Audit Log Integrity

An audit log is only as good as the guarantees you can make about it under adversarial review. "We log every query" is a starting point; "we can prove these records were written in order and have not been modified or deleted since" is the standard a compliance auditor or opposing counsel will actually apply. The techniques below — append-only storage, hash-chained entries, independent signing, and external notarization — turn logs from a convenient debug artifact into evidence.

1. What an Audit Log Must Record

For an AI document pipeline, each event should capture:

Actor identity (user, service, tenant).
Matter / document IDs touched.
Action (query, retrieve, re-identify, export, delete).
Prompt hash and response hash (not raw contents, to avoid duplicating sensitive data into the log).
Model route (provider, region, tier) and attestation fingerprint if TEE.
Policy decisions taken (which routing rule fired, which access check passed or failed).
Timestamp from a trusted clock source, plus a monotonic sequence number.

2. Append-Only Storage

Object-lock / WORM — S3 Object Lock in Compliance mode, Azure immutable blob storage, GCS bucket lock. Once written, rows cannot be modified or deleted for the retention window, even by the account root.
Append-only DB schemas — revoke UPDATE and DELETE on the audit table for all roles including DBA; writes go through a restricted INSERT-only service account.
Separate storage account — audit logs live outside the application's production account, so a compromise of the app plane does not compromise the log.

3. Hash-Chained Entries

Each log entry includes the hash of the previous entry, so tampering with any record invalidates every subsequent hash. A verifier can walk the chain and detect any insertion, deletion, or modification.

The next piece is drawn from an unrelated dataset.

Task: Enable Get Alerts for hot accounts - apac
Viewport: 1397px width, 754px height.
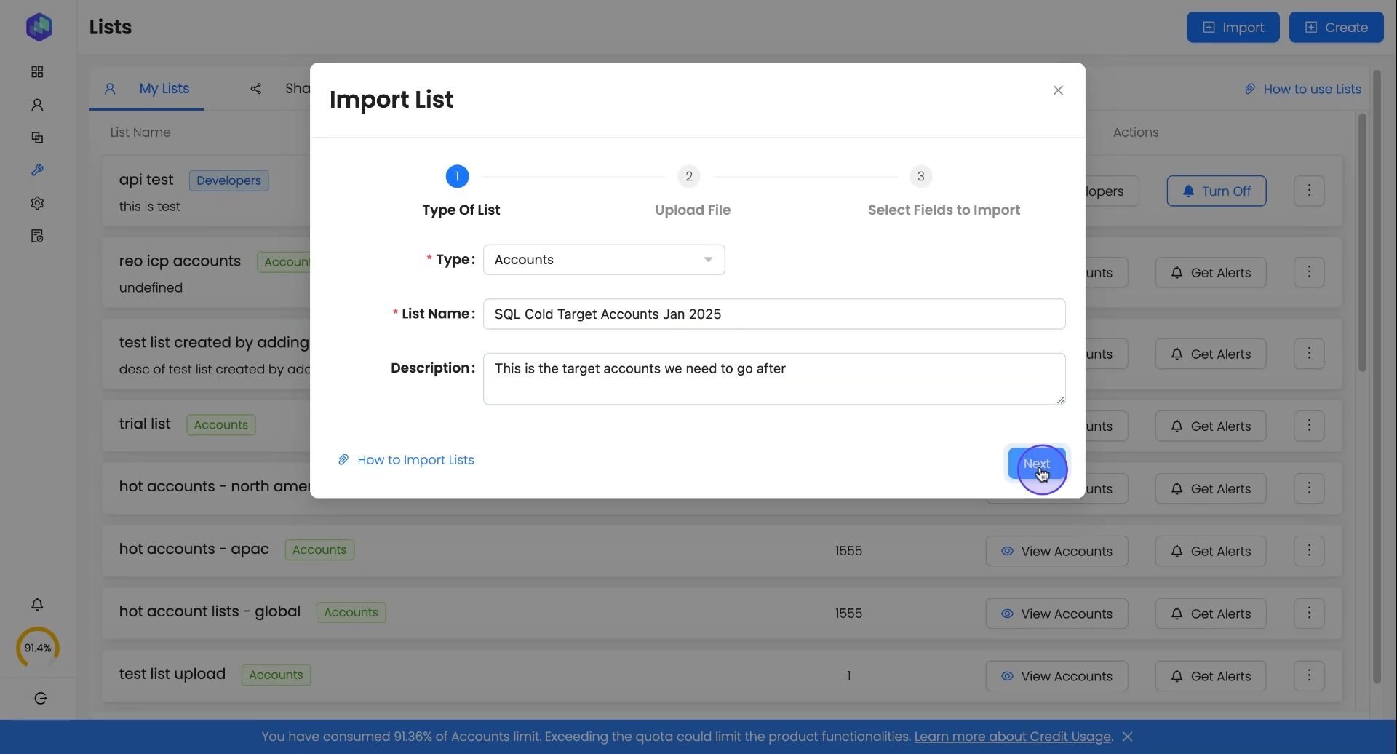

Missing entries are detectable because the chain breaks.
Reordering is detectable for the same reason.
Silent deletion of trailing records is the one attack a pure hash chain does not detect — mitigated by external notarization (section 5).

4. Example: Signed Hash Chain

import json, hashlib, hmac, time
from dataclasses import dataclass, asdict


@dataclass
class AuditEntry:
    seq: int
    ts: float
    actor: str
    action: str
    subject: dict
    prev_hash: str
    mac: str = ""


def _canonical(e: AuditEntry) -> bytes:
    d = asdict(e); d.pop("mac")
    return json.dumps(d, sort_keys=True, separators=(",", ":")).encode()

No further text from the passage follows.